# start of DATA FOR THIS TASK

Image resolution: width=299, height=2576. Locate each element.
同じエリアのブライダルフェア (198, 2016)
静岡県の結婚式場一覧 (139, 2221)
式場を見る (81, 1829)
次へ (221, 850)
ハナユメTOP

# end of DATA FOR THIS TASK

### TASK OBJECTIVE
Please report every line above that contains the string "height", copying each one in full.

### TASK SOLUTION
Image resolution: width=299, height=2576. Locate each element.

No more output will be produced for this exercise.